Come di consueto, è servito pochissimo tempo ai ragazzi di iFixit per effettuare il teardown del nuovo modello di Mac Mini appena lanciato da Apple. Vediamo insieme nel dettaglio tutto il procedimento dopo il salto.
Le differenze con il vecchio modello innanzi tutto sono ben visibili anche dall’esterno: ora il Mac Mini è più basso e più largo ed è ricavato da un unico blocco di alluminio, ma queste ormai sono informazioni ben note a tutti,.

L’accesso alla parte interna è diventato molto più comodo di prima. Non è più necessaria infatti la “spatola” per aprire il case, basta svitare il coperchio posto nella parte inferiore per accedere comodamente alla RAM e alla ventola di raffreddamento.

Una volta giunti a questo punto, basta svitare il supporto dell’antenna WiFi e possedere l’attrezzo speciale per estrarre la scheda logica dal case. Attrezzo ottimamente rimpiazzato da due cacciaviti, come si vede dall’immagine seguente:

Una volta staccata la scheda logica dall’alimentatore, è sufficiente estrarla dalla parte posteriore del Mac Mini. L’operazione non sembra per nulla complessa e anche la rimozione dell’Airport Extreme, del sistema di raffreddamento e del pannello posteriore richiedono poco tempo.
È sempre un piacere vedere la cura con la quale Apple confeziona i propri prodotti e devo dire che il Mac Mini (anche il modello vecchio) può tranquillamente essere preso ad esempio di questa straordinaria capacità.

Ecco la scheda logica messa a nudo, con bene in risalto il processore P8600 Core 2 Duo a 2.4 GHz e la scheda NVIDIA GeForce 320M, da sinistra a destra.
Dall’altra parte si notano il chip Broadcom BCM57765 per la gigabit ethernet e controller della memory card (in rosso), il Cirrus 4206ACNZ per l’audio (in azzurro) e il filtro LAN Delta LFE9249-R (in blu):

Le rimanenti novità riguardano sia l’alimentatore posto all’interno del case, con il quale il Mac Mini consuma veramente pochissimo: 7A a 12V! L’iMac da 27″ consuma 25.8A a 12V. Non c’è male veramente.
Segue poi un nuovo modello di masterizzatore Hitachi-LG che si sfila molto semplicemente dal case unibody, una volta estratto l’alimentatore.

È tutto, per quanto riguarda il teardown del nuovo Mac Mini, che non ha fatto mancare discussioni riguardo al suo prezzo.

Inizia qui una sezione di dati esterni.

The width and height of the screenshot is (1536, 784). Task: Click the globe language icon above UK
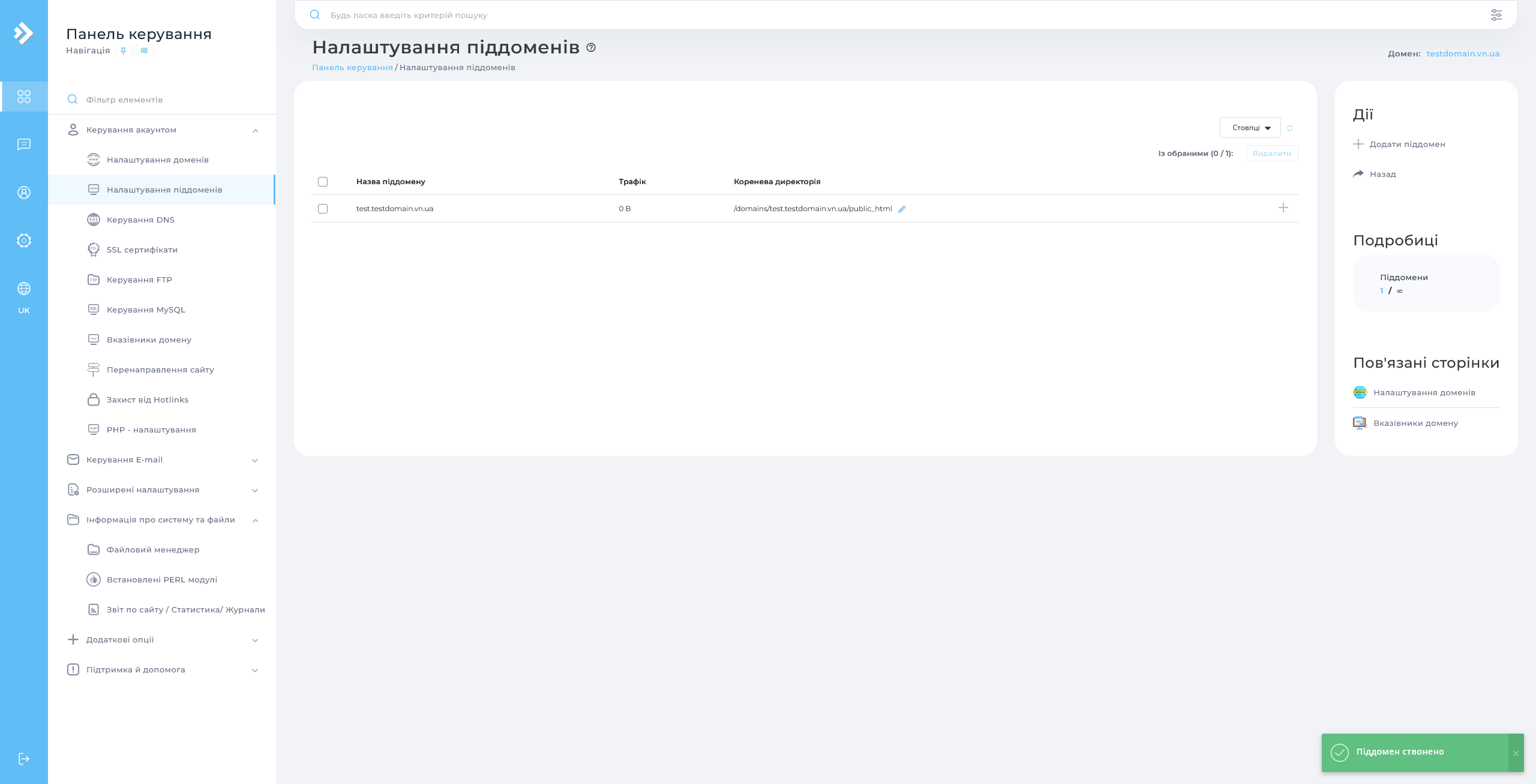coord(24,288)
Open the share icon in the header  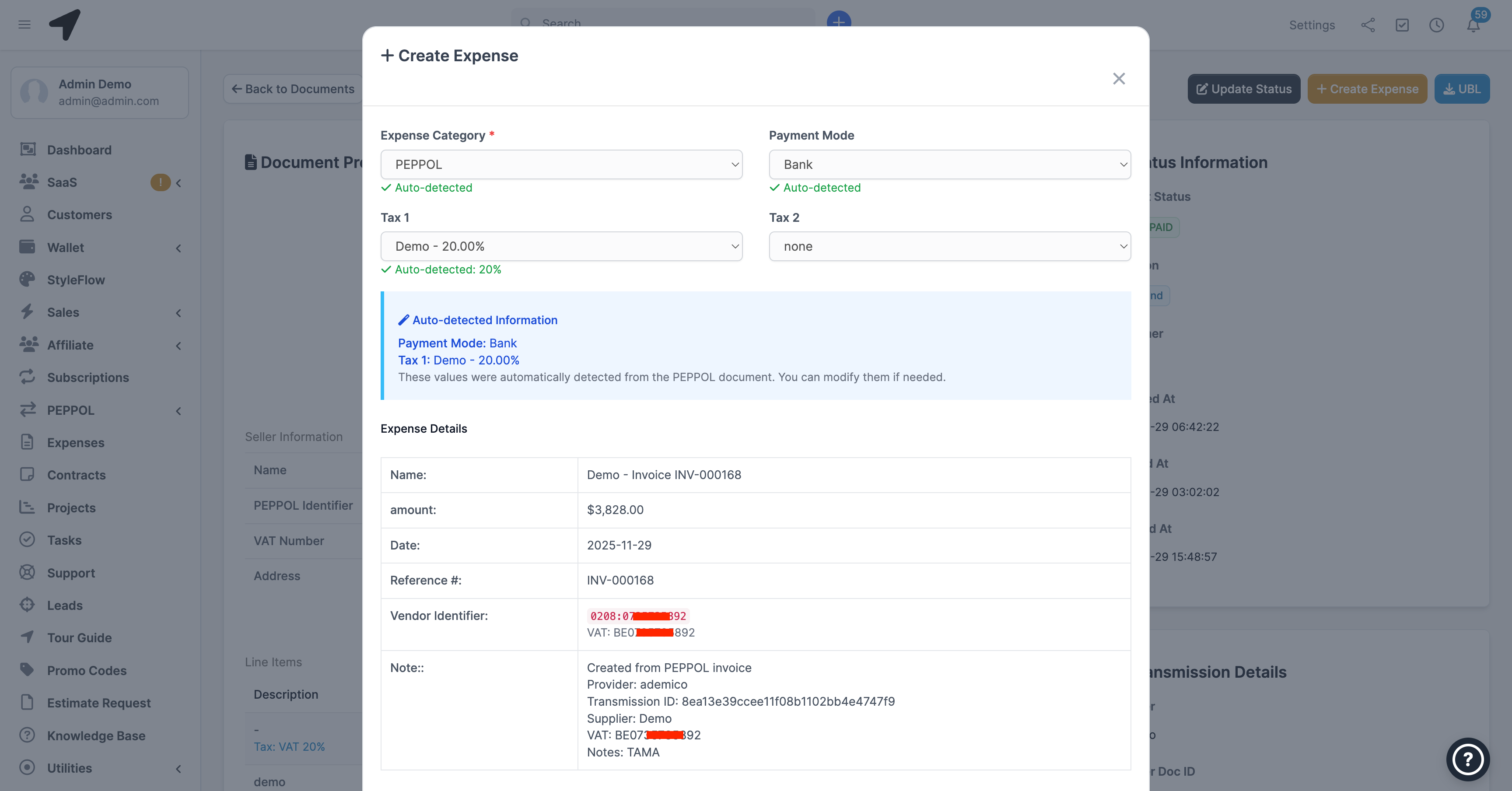(x=1368, y=25)
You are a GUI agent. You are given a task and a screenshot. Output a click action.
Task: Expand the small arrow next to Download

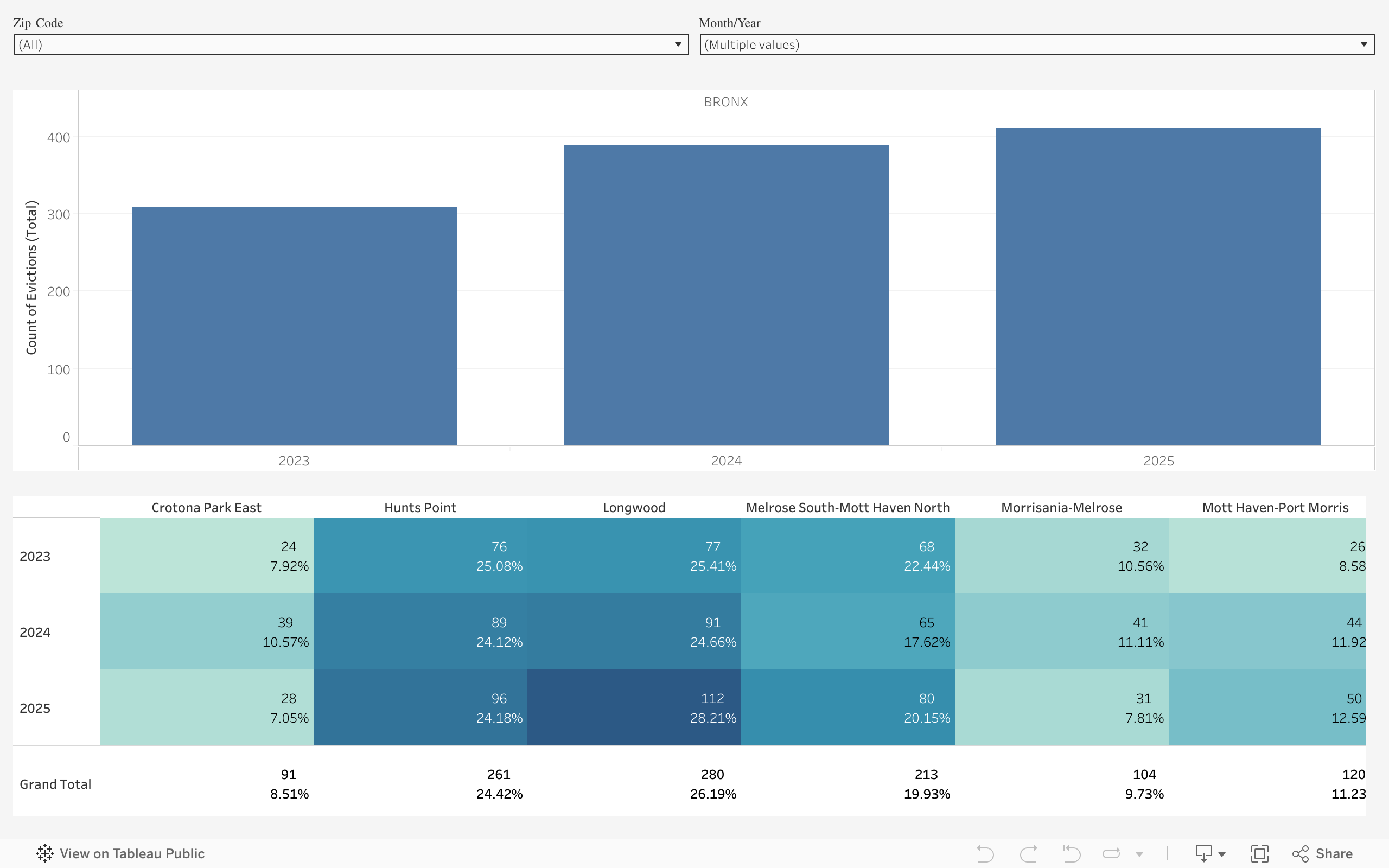(x=1221, y=854)
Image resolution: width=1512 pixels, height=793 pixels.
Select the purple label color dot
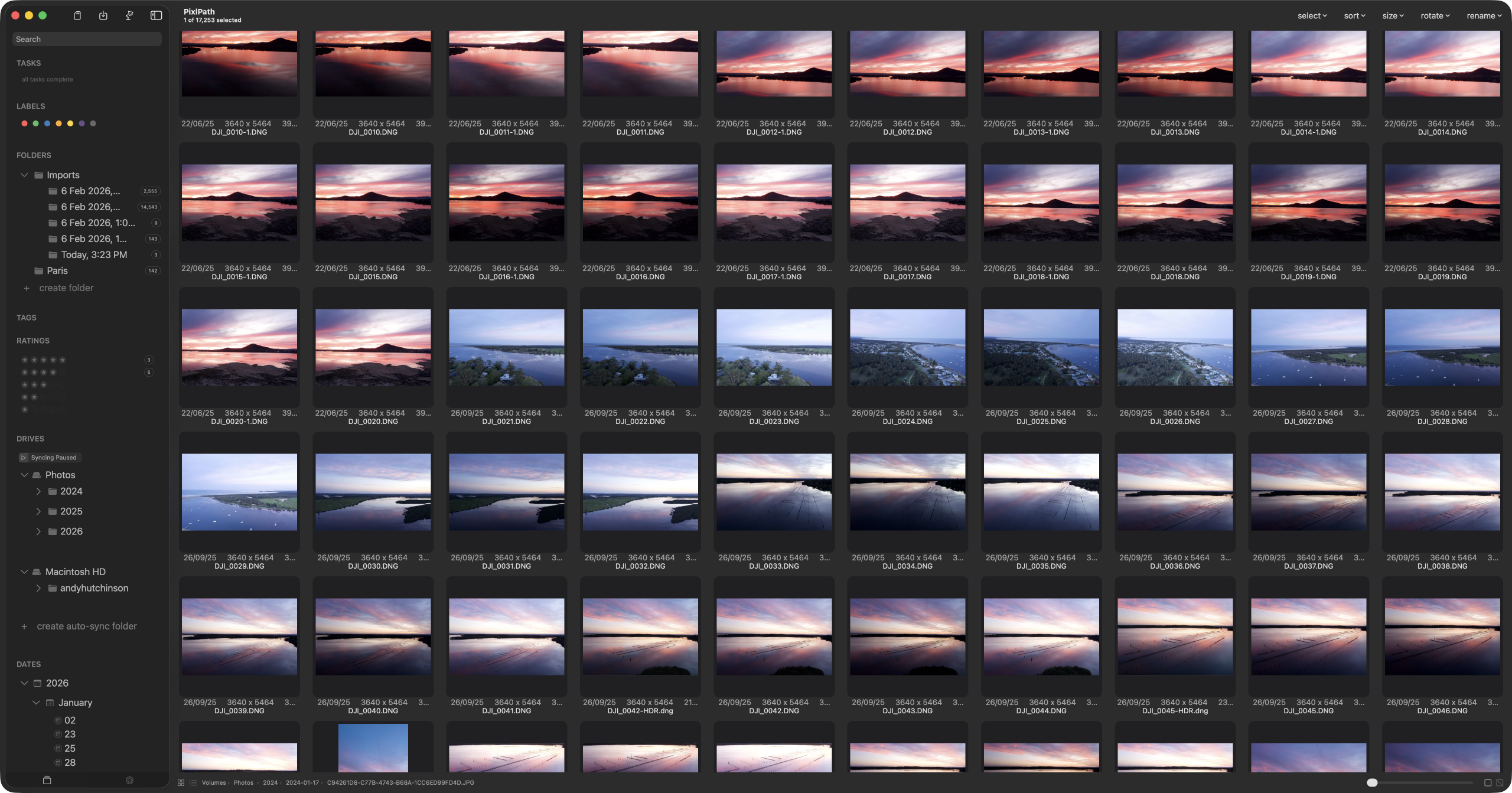[x=82, y=123]
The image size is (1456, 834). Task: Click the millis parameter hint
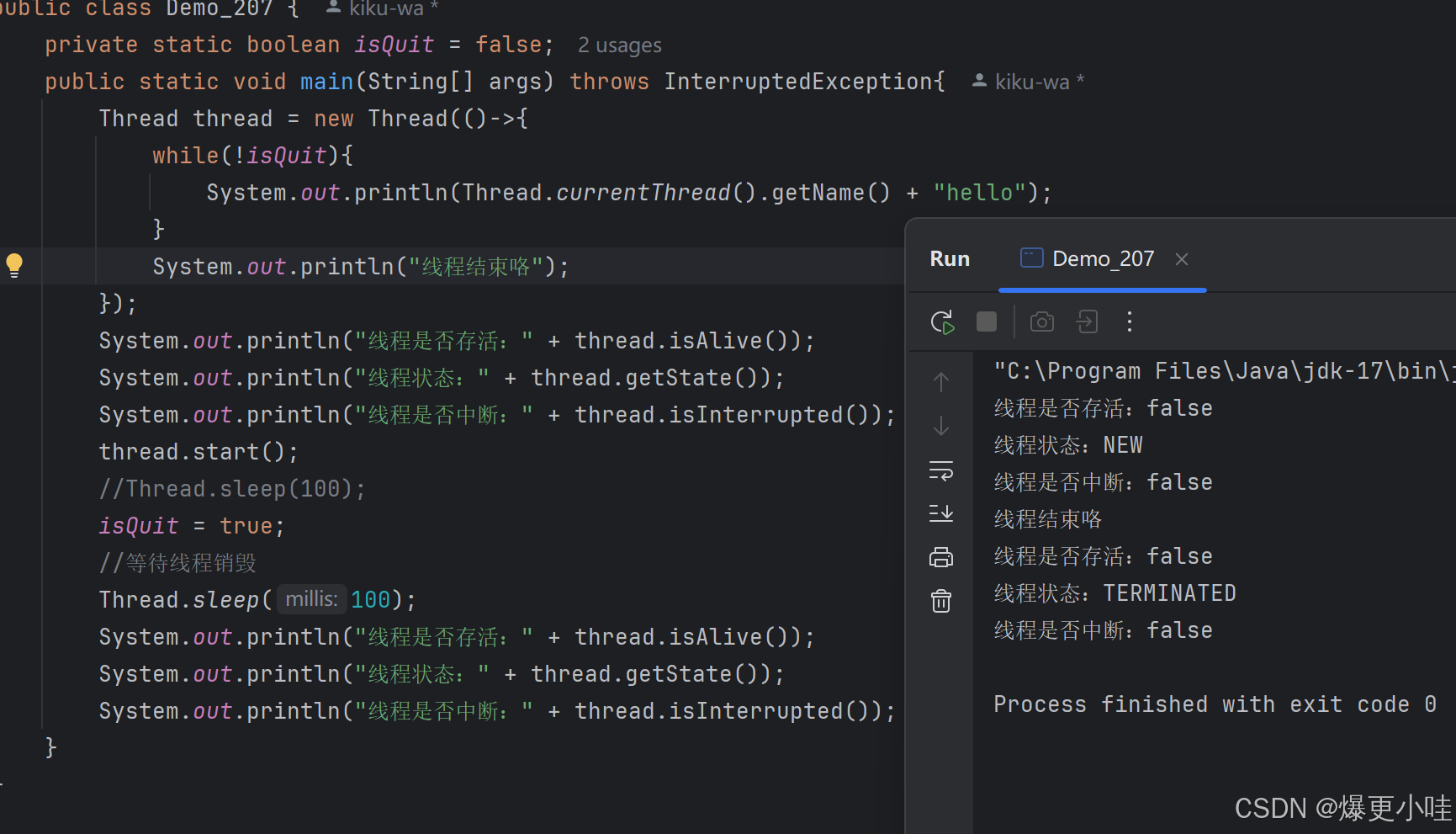[x=310, y=598]
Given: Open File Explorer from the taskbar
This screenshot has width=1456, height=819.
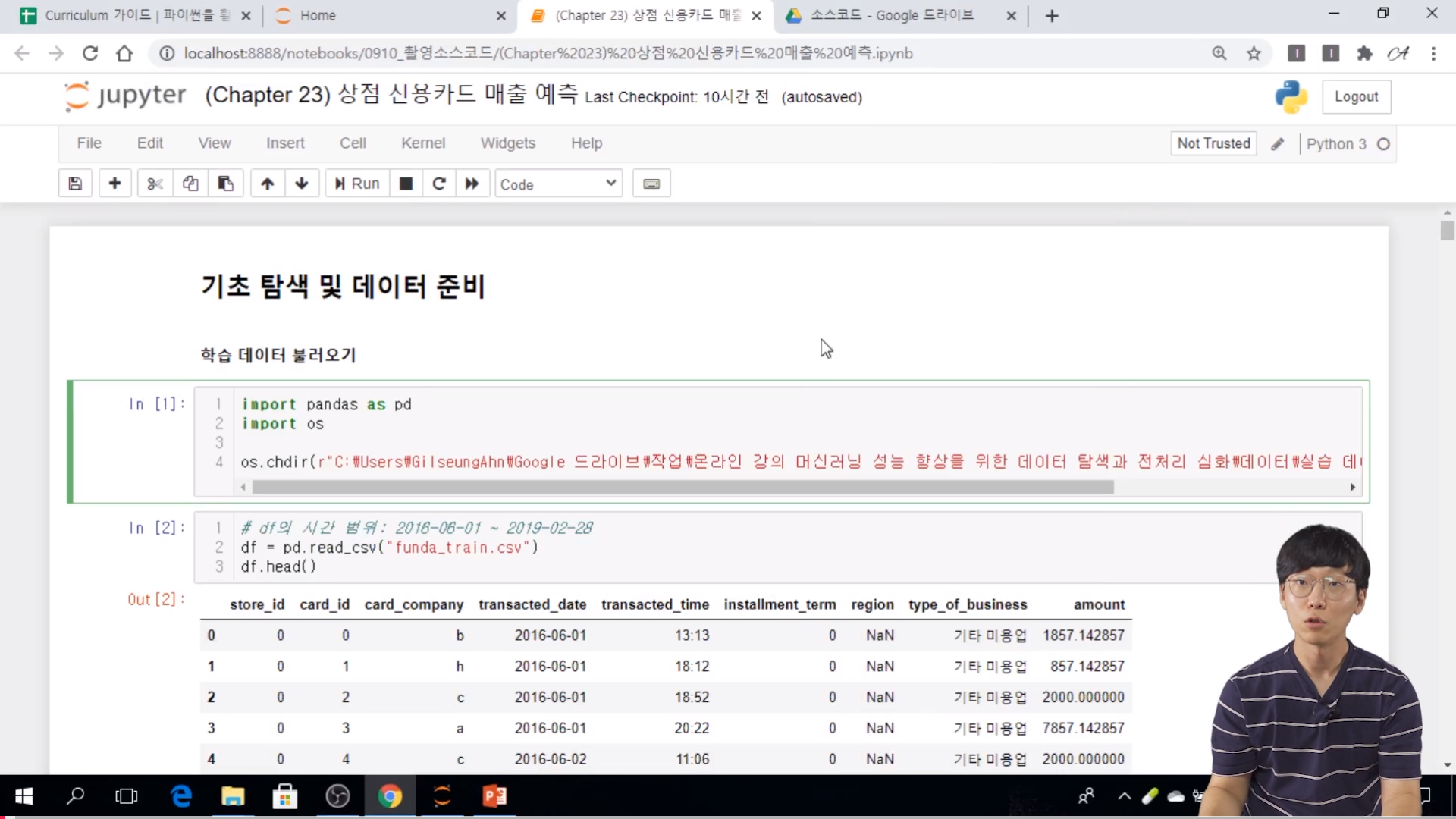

Vedendo com’è costruito, personalmente trovo giustificato l’aumento di prezzo operato in USA. Trovo meno giustificata la trasposizione dei prezzi per quanto riguarda l’Europa e l’Italia. Pur essendo un gran bell’esercizio di ingegneria (oltre che un ottimo computer, s’intende), forse da noi il prezzo inizia ad essere un po’ caro, oltre che costoso, se cogliete la differenza.